Un des reproches que l´on adresse à Yannick Haenel c´est l´insistance, à travers les paroles de Jan Karski, dans la dénonciation de l´indifférence des Alliés devant le génocide des Juifs. Ne risque-t-on pas, pourrait-on se demander,de réduire de la sorte la culpabilité des nazis dans le déclenchement de la barbarie?Yannick Haenel y répond dans le même entretien:«Je ne pense pas être spécialement sévère avec les Alliés. Leur passivité est connue, elle a été établie par les historiens(...)Il ne s´agit en aucune façon pour moi de réduire la culpabilité des nazis. Je montre juste, à travers l´expérience dont est victime Jan Karski,que les Alliés ne sont pas innocents,et que si on cherche aujourd´hui encore à le faire croire c´est par intérêt.Les Anglais et les Américains ont fait plus que se taire, comme vous dites:ils ont décidé de ne pas accueillir de réfugiés juifs,ce verrouillage condamnait à mort les juifs d´Europe.Qu´on le veuille ou non,Jan Karski est un témoin de ce verrouillage.»
Cette indifférence des Alliés s´est d´ailleurs prolongée après la fin de la guerre. On n´ignore pas que les témoignages des rescapés des camps de concentration et d´extermination n´étaient pas vus d´un bon oeil, comme si l´on se sentait mal à l´aise devant ces témoignages, comme si l´on voulait oublier au plus vite cette période noire de l´histoire de l´humanité.On connaît par ailleurs les difficultés que nombre d´auteurs ont eues pour publier leurs témoignages.On vous rappelle que Si c´est un homme de Primo Levi a été publié par De Silva un petit imprimeur de Florence avant d´être récupéré par Einaudi beaucoup plus tard.
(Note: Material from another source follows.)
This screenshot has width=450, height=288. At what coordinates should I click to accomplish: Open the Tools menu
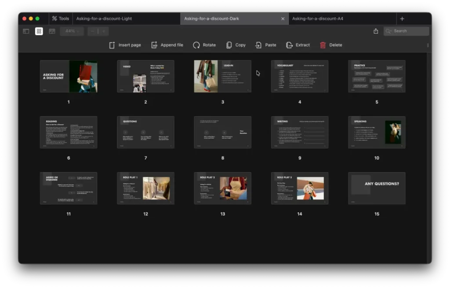point(60,18)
Ces témoinages dérangeaient puisqu´ils plaçaient en quelque sorte les Européens devant leur indifférence. À un moment donné, alors que les témoignages et les livres sur l´expérience concentrationnaire abondaient, on a crié «Plus jamais ça».Pourtant, ce cri de révolte n´a pas empêché que à la la fin du vingtième siècle l´Europe fût à nouveau tombée dans la barbarie et la fureur génocidaire, cette fois-ci dans l´ex-Yougoslavie, et encore une fois devant l´indifférence du vieux continent.
Yannick Haenel nous rappelle avec ce livre et l´évocation de la figure de Jan Karski que le devoir de mémoire doit faire partie du patrimoine culturel européen. Yannick Haenel d´ailleurs suit un parcours singulier au sein de la nouvelle génération d´écrivains français nés à la fin des années soixante du siècle précédent(en l´occurrence 1967). Professeur de français jusqu´en 2005, Yannick Haenel est à présent un des animateurs de la revue Ligne de risque chez Gallimard. En 2007, il a publié un roman fort remarqué- Cercle- qui racontait l´errance d´un homme dans Paris et son odyssée qui l´a conduit ensuite en Europe de l´Est(Berlin, Varsovie, Prague),un livre qui s´est vu attribuer le prix Décembre 2007 et le prix Roger Nimier 2008. Jan Karski a déjá été couronné du prix Fnac 2009 et se trouve encore en lice pour les prix littéraires de cet automne.
Yannick Haenel, un nom sur lequel il faudra désormais compter quand on évoquera la nouvelle littérature française.